We're back from Lubbock, and I'm still alive and kickin' (I say this because I seriously I had my doubts that I would cross the finish line alive on Sunday). I completed Buffalo Springs half-ironman in 6:22:55. This was about 16 minutes slower than my first half-ironman, but I'm okay with that because the course was much tougher. If I could do anything over, it would have been not to walk on the run...I ended up walking several times on the run, mostly up the hills - which I never do - but, my legs didn't want to cooperate with me at that point. I knew I was in trouble when I felt like I was going to die at mile .5 and still had 13 to go...argh...
Anyway, here's my recollection of the race:
1.2 Mile Swim: 49:31
Counter clockwise rectangle but you left from a beach in a little lagoon. You had to swim around a little land mass before you hit the main course. Although my time was much higher than in training I was very happy with the swim execution and I how felt in the water. I've read on a few triathlon forums about the swim and most folks thought it was a bit longer than 1.2. I'll keep telling myself that. Although I am super slow in the water, I never panicked and felt like I could have kept going further. My biggest problem is my in ability to swim in a straight line, so I tend to get off course several times in the swim.

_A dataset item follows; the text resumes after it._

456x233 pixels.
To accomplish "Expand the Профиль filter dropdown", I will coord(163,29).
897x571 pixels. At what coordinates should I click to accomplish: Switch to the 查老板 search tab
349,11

56 Mile Bike: 3:28:27, 16.1 mph
Bike Course: BITCH.
Course: bitch A 9% ~ 460 yard uphill coming out of transition! That's just wrong man.
8 major hills with a few small ones mixed in. The hills were in and out of canyons. So you would go down as fast as you could, in some cases not very fast at all because of switch-backs or just very hard turns at the bottom. Plus it was wet in some parts. Then it would be flat for a half mile or so then backup the other side of the canyon. Now think about that. A "normal" hill you go up then go down and if you are lazy like me you use the downhill to rest. Not here, you go up then you hit the flats or even a false flat.

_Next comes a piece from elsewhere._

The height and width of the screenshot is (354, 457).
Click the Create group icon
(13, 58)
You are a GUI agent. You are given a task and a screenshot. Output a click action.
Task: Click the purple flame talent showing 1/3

By mile 40, I really started to get uncomfortable on the bike. My butt hurt, my back hurt, and my neck hurt. I just wanted to get off the bike and tried to pedal my heart out to get back to transition.

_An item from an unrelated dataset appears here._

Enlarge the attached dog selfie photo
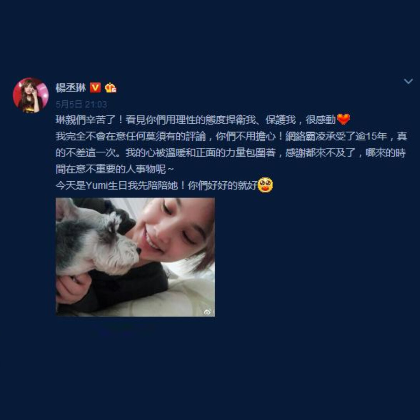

Overall, I was pretty happy with my bike time. I pushed myself throughout, and felt averaging 16.1 mph on the hills + wind was good for me. I do need to bike a lot more. And bike more hills. Otherwise, I will not survive an 112 Ironman bike ride.
13.1 Mile Run: 1:59:27, 9:07 pace
Course: This was a good tough course that if just running, not combined with the other two before it, I would have really enjoyed. It's an out and back. The first three miles are pretty flat. You make a tight left turn just past the mile three aid station and you are looking up at a nasty climb out of the canyon. Once up it, you run to the park exit then dive right back into the canyon. Nice long downhill until you realize you have to run back up it later. Then the run gets a little cruel. You run back out of the canyon and hang a right onto what they call the Energy Lab II. It was a 3 mile out and back on the flattest road. Then you dive back in, then back up the other side, look up in the sky and thank the Good Lord for making that the last damn hill on the course.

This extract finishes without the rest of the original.